JAMES B. TREECE
James B. Treece
June 4, 2007 - 1:00 am
Expect Chery to say that the conditions of the deal have changed and to seek some form of sweetener from Chrysler. It's a common bargaining tactic.
Chrysler boss Tom LaSorda should counter that he's canceling the proposed deal. It was a bad deal before. If anything, Chrysler's separation from Daimler makes it even worse.
I understand that Chrysler needs small cars to compete in a market where gasoline prices are high and possibly headed higher. But Chery is not the company for the job.
Chery has never built a car that meets U.S. regulations or customer expectations. Getting such a car out of Chery's factories and into U.S. dealerships is a migraine headache waiting to happen.
Let's pretend that Chrysler had blueprints for a competitive, fuel-efficient small car that it could simply hand over to Chery. (You don't really believe that, do you?) The U.S. carmaker would have to dispatch a battalion of engineers to China for months, at least, to teach Chery how to build it.
They would have to instruct Chery in manufacturing techniques, quality control and a host of other skills. For example, automotive executives in China tell tales of Chery or its suppliers switching materials without warning. That can turn an instrument panel from acceptable to reject-grade overnight.
At the 2005 Shanghai motor show, the license plate on one of its concept cars fell off. The Chery executives, busy glad-handing foreign distributors hoping to sell Chery cars outside China, failed to notice and reattach it.
Chery's quality has made great strides in recent years, even since that show. But the company isn't ready for prime time yet.
Chrysler doesn't have the time or resources to devote to teaching Chery how to make a car that's sellable in the United States. But even if it did, should it?
If the deal goes forward and the car turns out to be a lemon, Chrysler, not Chery, will get a black eye.
If the car is good, Chery will spend five years learning about the U.S. market and U.S. dealers at Chrysler's expense. And I do mean expense. After five years, Chery could walk away from further deals with Chrysler, sign up its own dealers and - bingo - Chrysler would face another competitor it doesn't need.
Who is second?
And it won't be the only one. No major automaker wants to be the first to import a car from China, but several would be willing to be second or third.
If Chrysler-badged Cherys come to the United States, how long will it be before General Motors starts shipping cars from Shanghai to America? Last month, GM showed possibly the best-looking Buick in years at the Shanghai show. Gossip has it that GM already is doing studies on possibly exporting China-made Cadillacs.
I predict GM will start exporting cars from China to America anywhere between nine months to a year and half - after someone else goes first.

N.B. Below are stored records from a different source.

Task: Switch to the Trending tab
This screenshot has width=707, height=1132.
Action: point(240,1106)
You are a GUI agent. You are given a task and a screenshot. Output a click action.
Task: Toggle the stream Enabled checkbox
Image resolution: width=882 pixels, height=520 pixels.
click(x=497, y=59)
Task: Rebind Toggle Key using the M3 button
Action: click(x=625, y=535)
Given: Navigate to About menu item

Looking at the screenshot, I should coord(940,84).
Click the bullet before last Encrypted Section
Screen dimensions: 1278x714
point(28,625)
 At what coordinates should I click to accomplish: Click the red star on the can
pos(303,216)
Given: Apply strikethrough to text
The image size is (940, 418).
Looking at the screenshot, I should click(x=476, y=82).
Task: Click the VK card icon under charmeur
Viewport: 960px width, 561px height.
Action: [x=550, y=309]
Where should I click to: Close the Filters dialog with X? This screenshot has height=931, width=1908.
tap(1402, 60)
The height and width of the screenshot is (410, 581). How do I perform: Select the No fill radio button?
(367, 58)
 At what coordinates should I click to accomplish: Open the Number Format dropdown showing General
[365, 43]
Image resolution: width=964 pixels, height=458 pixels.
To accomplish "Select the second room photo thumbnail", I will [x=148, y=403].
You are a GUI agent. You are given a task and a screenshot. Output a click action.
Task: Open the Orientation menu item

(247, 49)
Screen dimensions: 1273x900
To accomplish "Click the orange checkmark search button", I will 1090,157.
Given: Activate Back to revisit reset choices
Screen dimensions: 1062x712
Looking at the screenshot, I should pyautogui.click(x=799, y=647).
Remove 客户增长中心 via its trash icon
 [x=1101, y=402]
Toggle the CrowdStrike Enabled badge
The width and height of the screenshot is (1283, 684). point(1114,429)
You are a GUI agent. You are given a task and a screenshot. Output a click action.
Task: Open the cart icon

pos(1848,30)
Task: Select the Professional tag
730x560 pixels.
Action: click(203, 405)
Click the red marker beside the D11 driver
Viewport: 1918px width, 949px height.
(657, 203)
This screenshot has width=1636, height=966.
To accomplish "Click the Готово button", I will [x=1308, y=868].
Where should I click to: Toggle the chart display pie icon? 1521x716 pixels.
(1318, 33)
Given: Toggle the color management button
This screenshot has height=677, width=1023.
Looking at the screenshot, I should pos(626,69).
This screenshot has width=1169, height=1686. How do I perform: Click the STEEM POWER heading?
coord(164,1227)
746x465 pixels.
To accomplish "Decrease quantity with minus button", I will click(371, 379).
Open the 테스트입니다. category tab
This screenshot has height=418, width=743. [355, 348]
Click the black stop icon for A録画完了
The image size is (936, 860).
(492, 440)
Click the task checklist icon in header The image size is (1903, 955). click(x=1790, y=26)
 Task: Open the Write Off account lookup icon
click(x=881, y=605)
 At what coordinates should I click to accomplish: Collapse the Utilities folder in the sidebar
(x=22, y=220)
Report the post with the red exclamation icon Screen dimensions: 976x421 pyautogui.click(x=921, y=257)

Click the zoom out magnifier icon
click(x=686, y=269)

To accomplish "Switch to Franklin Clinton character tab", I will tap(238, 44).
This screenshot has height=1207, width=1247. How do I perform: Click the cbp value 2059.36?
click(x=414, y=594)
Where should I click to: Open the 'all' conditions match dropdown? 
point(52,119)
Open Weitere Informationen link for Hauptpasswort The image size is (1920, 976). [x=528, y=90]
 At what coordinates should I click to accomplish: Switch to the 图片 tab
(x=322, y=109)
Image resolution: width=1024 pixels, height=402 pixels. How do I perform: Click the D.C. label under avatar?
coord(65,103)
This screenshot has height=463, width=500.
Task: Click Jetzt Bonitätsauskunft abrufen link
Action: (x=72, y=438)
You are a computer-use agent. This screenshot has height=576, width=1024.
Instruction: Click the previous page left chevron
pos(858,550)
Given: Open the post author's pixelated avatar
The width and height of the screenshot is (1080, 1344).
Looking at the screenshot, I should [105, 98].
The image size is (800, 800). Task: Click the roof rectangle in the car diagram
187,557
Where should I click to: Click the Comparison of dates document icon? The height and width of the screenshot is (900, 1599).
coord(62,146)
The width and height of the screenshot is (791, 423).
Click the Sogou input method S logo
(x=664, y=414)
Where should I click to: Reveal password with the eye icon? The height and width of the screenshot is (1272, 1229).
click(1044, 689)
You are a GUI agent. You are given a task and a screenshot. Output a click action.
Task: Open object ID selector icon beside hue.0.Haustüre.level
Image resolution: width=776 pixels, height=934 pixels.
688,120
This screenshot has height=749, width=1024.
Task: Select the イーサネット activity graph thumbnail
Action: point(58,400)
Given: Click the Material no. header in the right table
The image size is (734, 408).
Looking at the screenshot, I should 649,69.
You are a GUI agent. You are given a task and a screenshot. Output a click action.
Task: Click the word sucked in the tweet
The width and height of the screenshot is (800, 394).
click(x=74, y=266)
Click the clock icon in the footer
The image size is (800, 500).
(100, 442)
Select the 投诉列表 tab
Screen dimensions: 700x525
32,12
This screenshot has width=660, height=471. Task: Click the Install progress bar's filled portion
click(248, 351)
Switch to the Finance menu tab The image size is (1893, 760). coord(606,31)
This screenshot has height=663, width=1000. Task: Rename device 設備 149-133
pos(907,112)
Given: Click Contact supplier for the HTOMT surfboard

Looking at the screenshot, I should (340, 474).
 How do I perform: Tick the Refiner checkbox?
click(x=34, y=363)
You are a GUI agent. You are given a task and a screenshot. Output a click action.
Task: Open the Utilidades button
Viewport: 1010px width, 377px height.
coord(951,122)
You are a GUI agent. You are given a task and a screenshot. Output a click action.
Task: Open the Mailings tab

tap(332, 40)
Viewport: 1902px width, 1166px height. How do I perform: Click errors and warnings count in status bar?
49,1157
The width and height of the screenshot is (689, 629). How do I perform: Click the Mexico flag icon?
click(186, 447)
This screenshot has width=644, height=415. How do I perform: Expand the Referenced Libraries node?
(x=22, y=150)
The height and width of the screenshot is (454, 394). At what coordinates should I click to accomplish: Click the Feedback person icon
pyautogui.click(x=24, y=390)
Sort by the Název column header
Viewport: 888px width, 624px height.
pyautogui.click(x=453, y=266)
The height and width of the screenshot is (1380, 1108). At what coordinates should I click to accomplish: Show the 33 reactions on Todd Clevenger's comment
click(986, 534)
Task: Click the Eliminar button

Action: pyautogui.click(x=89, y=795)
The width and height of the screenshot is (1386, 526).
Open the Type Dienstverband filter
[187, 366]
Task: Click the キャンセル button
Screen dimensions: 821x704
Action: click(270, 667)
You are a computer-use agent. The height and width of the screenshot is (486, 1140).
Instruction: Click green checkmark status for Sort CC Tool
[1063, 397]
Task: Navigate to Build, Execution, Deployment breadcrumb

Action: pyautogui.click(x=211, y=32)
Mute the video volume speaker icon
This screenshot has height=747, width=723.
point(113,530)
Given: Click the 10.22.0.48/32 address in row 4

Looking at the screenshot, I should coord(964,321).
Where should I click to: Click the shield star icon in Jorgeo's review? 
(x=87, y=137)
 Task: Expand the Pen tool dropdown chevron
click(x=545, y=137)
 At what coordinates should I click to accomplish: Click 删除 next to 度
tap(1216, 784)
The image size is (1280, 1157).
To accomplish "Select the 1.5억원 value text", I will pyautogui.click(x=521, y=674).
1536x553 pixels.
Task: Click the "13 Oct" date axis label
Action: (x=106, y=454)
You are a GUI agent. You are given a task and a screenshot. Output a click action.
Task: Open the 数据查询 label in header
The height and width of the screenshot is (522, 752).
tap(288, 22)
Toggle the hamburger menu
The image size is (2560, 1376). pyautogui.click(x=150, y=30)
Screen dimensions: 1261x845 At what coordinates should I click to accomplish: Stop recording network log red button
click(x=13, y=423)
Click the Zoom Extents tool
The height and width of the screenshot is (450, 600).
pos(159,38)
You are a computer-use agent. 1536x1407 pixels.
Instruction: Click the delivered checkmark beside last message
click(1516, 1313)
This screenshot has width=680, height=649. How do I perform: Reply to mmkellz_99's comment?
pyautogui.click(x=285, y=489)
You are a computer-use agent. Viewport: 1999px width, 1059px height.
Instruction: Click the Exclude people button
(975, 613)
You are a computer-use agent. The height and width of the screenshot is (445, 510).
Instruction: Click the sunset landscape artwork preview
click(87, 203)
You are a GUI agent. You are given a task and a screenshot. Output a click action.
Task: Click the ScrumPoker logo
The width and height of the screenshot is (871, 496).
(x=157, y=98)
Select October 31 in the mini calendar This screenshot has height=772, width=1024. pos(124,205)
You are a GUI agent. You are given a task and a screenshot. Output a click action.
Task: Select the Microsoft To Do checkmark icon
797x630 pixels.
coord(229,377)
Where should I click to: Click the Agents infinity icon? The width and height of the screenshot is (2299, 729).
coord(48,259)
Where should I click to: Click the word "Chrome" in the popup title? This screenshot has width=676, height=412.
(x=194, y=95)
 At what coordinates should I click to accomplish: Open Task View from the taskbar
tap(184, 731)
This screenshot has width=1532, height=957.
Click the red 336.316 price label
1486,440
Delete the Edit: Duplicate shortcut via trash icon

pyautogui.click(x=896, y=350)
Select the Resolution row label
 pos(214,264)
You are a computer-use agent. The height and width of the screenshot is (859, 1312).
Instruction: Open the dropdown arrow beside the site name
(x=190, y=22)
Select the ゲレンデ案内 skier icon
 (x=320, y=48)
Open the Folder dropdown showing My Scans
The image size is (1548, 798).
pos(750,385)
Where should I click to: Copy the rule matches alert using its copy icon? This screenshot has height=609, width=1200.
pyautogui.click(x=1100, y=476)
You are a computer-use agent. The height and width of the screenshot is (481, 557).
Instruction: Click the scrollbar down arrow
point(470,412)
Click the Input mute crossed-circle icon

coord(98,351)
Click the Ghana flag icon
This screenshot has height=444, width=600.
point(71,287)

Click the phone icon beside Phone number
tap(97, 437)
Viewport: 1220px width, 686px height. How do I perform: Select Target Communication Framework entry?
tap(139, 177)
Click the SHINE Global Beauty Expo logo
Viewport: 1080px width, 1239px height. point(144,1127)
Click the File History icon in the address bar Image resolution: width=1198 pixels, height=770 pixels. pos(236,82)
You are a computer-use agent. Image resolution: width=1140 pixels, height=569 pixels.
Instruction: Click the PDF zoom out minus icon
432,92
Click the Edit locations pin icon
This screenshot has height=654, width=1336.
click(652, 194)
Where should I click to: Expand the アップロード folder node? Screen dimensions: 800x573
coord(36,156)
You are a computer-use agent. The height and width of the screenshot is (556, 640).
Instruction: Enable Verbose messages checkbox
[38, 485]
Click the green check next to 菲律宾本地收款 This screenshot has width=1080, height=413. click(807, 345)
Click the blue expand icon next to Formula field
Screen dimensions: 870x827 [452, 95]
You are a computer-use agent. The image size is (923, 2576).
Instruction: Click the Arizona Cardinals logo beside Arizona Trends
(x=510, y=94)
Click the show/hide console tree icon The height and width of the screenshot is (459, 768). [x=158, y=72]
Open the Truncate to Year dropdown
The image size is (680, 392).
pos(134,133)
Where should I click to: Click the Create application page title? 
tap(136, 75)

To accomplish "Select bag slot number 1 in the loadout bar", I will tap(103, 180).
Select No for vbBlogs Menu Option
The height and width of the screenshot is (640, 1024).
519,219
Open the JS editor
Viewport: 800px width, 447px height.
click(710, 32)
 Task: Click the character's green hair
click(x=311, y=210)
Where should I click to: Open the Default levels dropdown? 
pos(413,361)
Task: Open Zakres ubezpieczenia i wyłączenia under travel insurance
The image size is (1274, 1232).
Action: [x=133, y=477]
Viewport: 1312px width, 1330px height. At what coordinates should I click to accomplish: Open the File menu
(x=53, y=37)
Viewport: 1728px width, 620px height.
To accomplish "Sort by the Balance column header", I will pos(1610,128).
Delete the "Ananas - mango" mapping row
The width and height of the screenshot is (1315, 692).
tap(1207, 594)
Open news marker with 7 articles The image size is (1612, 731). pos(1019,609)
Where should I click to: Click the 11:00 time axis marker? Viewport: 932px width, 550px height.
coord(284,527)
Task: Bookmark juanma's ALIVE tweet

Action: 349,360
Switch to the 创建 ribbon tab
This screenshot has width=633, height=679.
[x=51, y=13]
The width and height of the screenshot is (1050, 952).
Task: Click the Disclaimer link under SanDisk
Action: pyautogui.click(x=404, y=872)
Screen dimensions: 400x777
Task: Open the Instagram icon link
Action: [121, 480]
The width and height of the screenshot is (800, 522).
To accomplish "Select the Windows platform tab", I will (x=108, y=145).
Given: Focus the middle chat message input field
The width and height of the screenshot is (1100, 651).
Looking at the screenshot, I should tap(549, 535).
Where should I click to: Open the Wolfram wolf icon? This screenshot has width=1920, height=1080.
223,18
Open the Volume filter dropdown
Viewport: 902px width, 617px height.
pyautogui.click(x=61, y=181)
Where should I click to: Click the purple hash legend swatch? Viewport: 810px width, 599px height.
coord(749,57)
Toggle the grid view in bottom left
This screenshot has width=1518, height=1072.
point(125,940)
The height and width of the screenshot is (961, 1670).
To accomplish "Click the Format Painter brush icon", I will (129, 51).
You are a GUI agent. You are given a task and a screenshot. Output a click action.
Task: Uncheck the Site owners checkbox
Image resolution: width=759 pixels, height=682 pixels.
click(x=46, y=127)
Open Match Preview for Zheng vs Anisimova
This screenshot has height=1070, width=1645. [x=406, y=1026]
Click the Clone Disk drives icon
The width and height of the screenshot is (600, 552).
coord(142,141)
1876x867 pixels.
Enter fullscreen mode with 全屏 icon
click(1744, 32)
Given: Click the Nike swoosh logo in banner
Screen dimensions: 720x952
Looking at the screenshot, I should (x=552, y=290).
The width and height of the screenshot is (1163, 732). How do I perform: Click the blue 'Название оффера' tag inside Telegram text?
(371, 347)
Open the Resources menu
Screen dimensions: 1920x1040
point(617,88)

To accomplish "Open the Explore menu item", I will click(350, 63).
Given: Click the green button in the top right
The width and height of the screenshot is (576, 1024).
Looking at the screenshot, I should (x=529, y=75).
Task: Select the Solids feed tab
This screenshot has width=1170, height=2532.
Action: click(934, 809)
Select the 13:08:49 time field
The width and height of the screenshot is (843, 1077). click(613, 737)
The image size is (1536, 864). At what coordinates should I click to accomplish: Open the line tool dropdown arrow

If Chrysler just needs a low-cost car in that smaller-size segment, why not turn instead to someone else? Mitsubishi Motors Corp., a one-time Chrysler partner also now free of Daimler managers, could fill the bill. Or Chrysler could call Suzuki Motor Corp., which makes excellent, fuel-efficient small cars and has considerable management experience in working with other carmakers. Or someone else.
Of course, Cerberus Capital Management, Chrysler's new owner, may not care whether this deal hurts Chrysler five years down the road. Who knows whether its plans for Chrysler even extend that long. But LaSorda should care about what happens then and about the cost today to make it happen.
Chrysler should buy a small car from an experienced, proven competitor. It ought to avoid spending its time and engineering resources turning Chery into such a competitor.